La multinationale des boissons Coca-Cola ne pourra extraire qu'une partie de l'eau qu'elle met en bouteille de sept sources situées à La Calera, une petite municipalité au nord de Bogota. La Société Régionale Autonome (CAR) de Cundinamarca, la plus haute autorité environnementale du département, a décidé ce mercredi d'autoriser Indega, l'entreprise d'embouteillage de Coca-Cola en Colombie, à utiliser seulement quatre des sources d'eau avec lesquelles elle produit plus de 400 000 bouteilles par jour. Le permis sera valable cinq ans, et non les 10 ans demandés par l'entreprise, une décision que la RCA a justifiée en garantissant l'approvisionnement humain face aux effets du changement climatique.
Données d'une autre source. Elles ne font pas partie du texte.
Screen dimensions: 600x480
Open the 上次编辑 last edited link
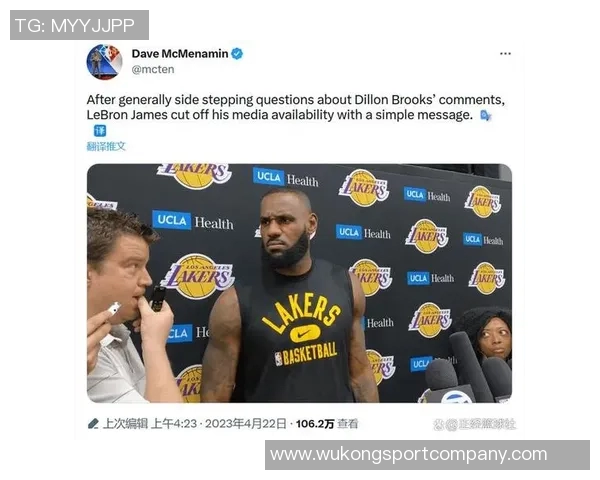[125, 424]
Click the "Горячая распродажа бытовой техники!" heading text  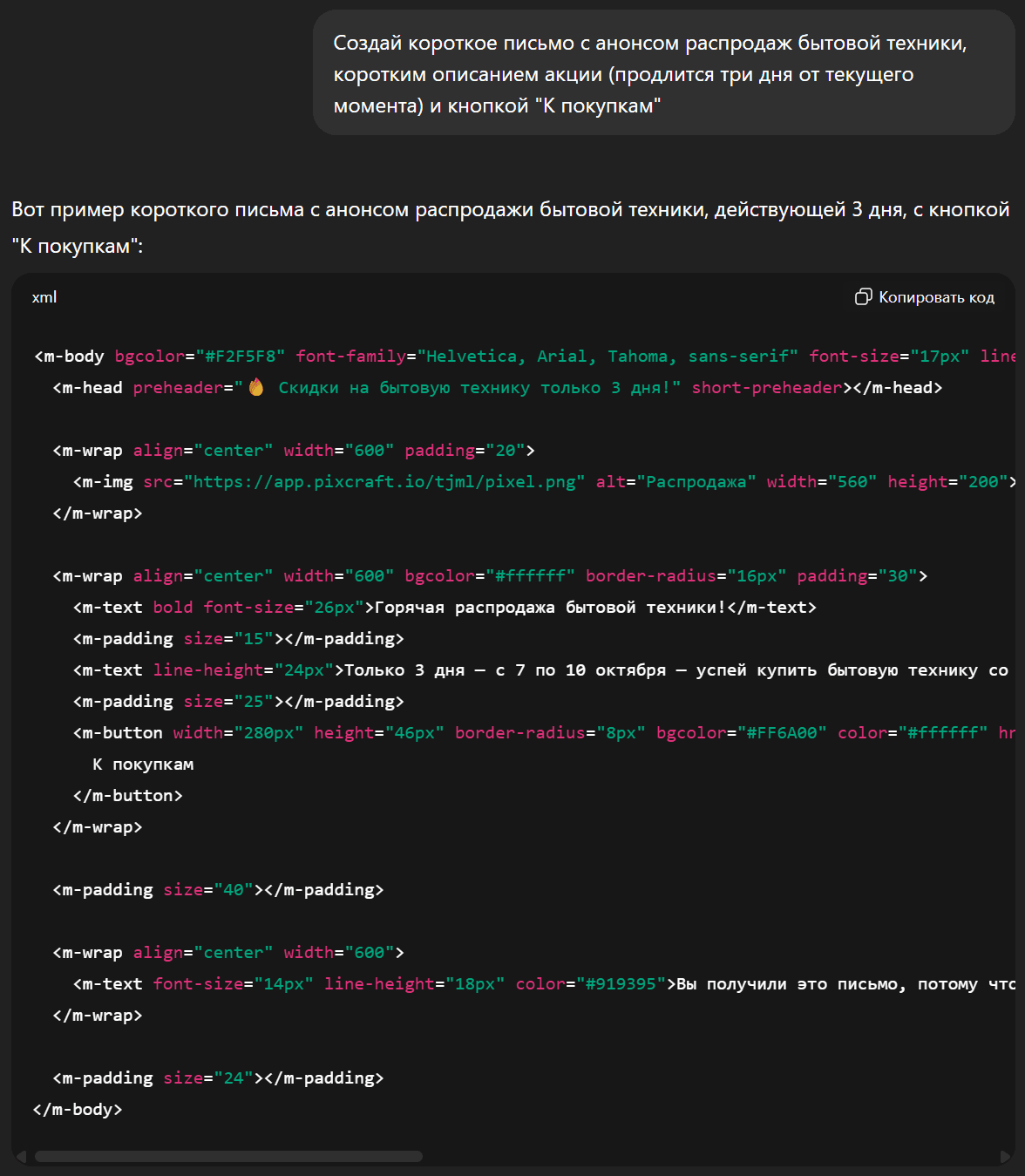[x=550, y=608]
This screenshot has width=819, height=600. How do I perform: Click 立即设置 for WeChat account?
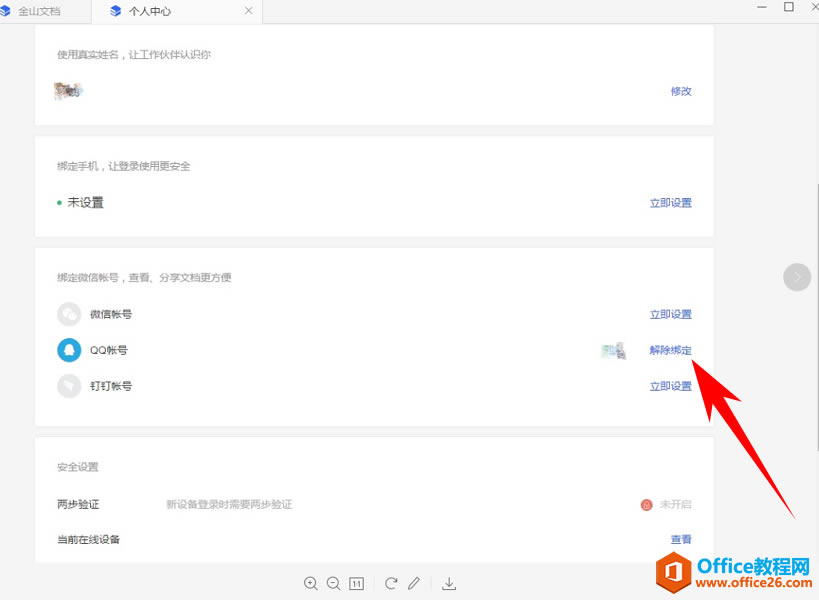(x=670, y=314)
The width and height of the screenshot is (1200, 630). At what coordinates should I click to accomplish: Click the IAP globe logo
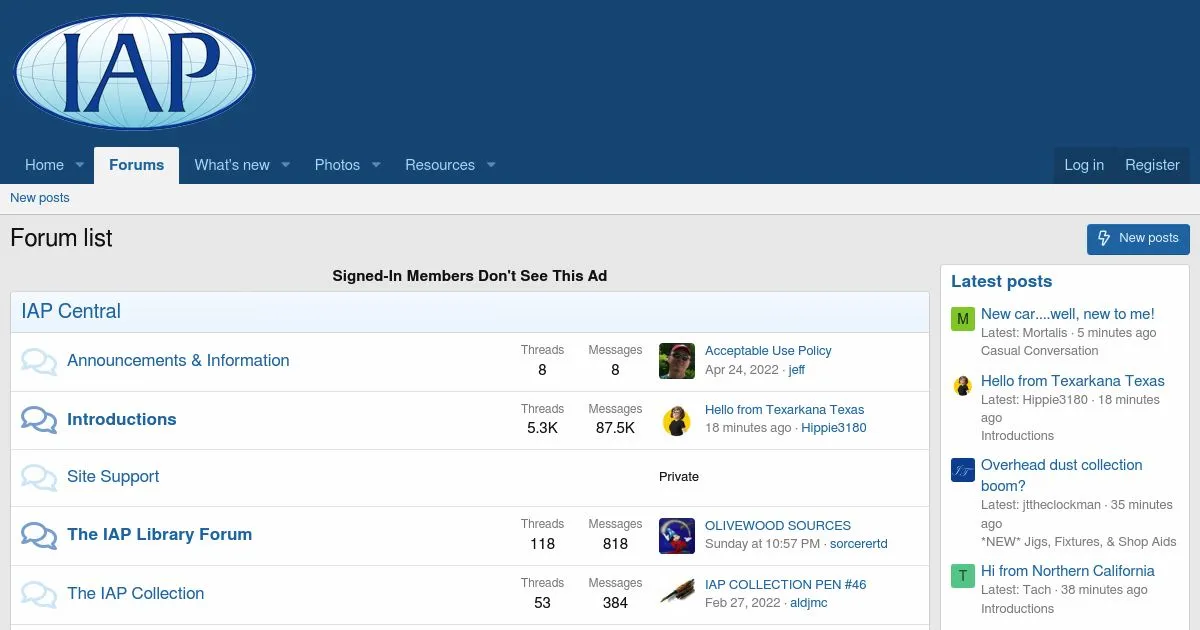pyautogui.click(x=134, y=72)
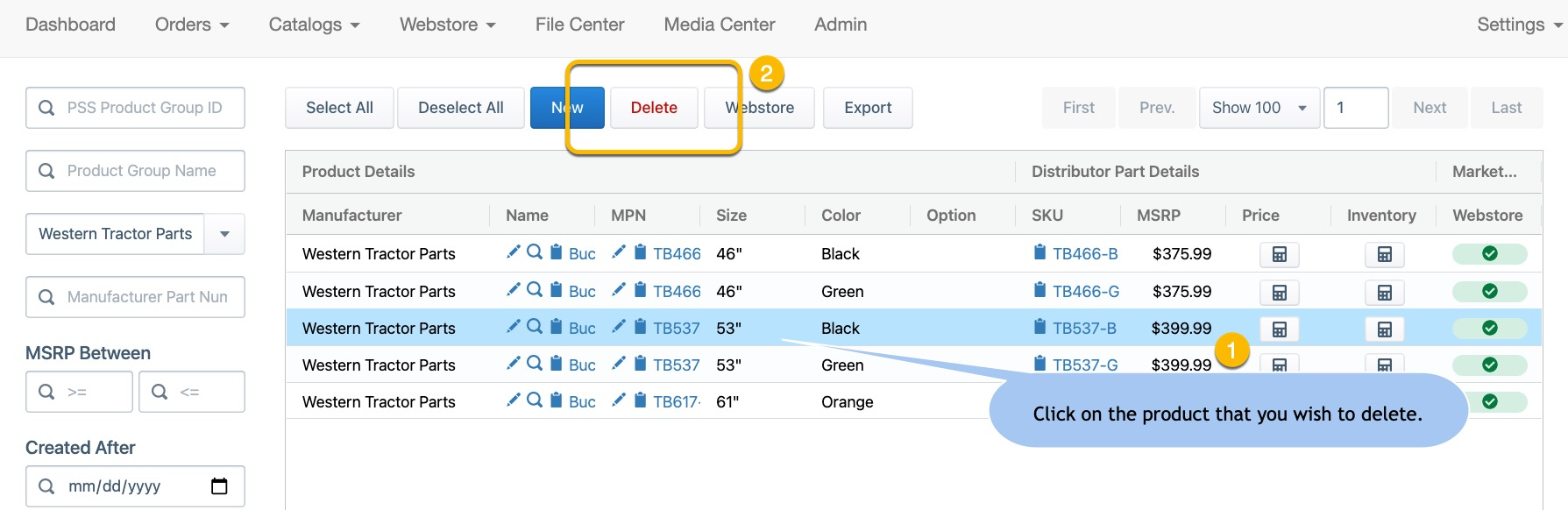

Cette décision constitue un coup dur pour Coca-Cola dans un procès qui dure depuis plus d'un an. L'origine remonte à l'inquiétude exprimée en 2024 par la population de La Calera, à environ 30 kilomètres de la capitale de plus de huit millions d'habitants, en raison du manque d'eau. Au premier semestre 2025, une partie de la communauté a demandé à l'autorité environnementale de refuser l'extension de la concession qui permet l'exploitation des sept sources d'une réserve forestière du village de Santa Helena. Les puits sont en service depuis 40 ans, mais leur utilisation a commencé à susciter des débats après la sécheresse qui a frappé le centre du pays et qui a obligé Bogota à rationner l'eau dans toute la ville.

Aujourd'hui, la CAR a pris une décision intermédiaire entre la demande de l'entreprise et les revendications des habitants. Elle a accordé une extension de la concession, mais avec des réductions notables. Indega ne pourra pas continuer à exploiter trois des sept puits souterrains, réduisant ainsi la collecte de près de moitié : elle passera de 3,2 litres à 1,9 litre par seconde. Par ailleurs, l'autorité environnementale a décidé qu'elle devait réétudier le permis après cinq ans d'autorisation d'exploitation et a renforcé sa surveillance. L'entité surveillera de près la collecte de l'eau et examinera périodiquement le respect des nouvelles limites d'extraction.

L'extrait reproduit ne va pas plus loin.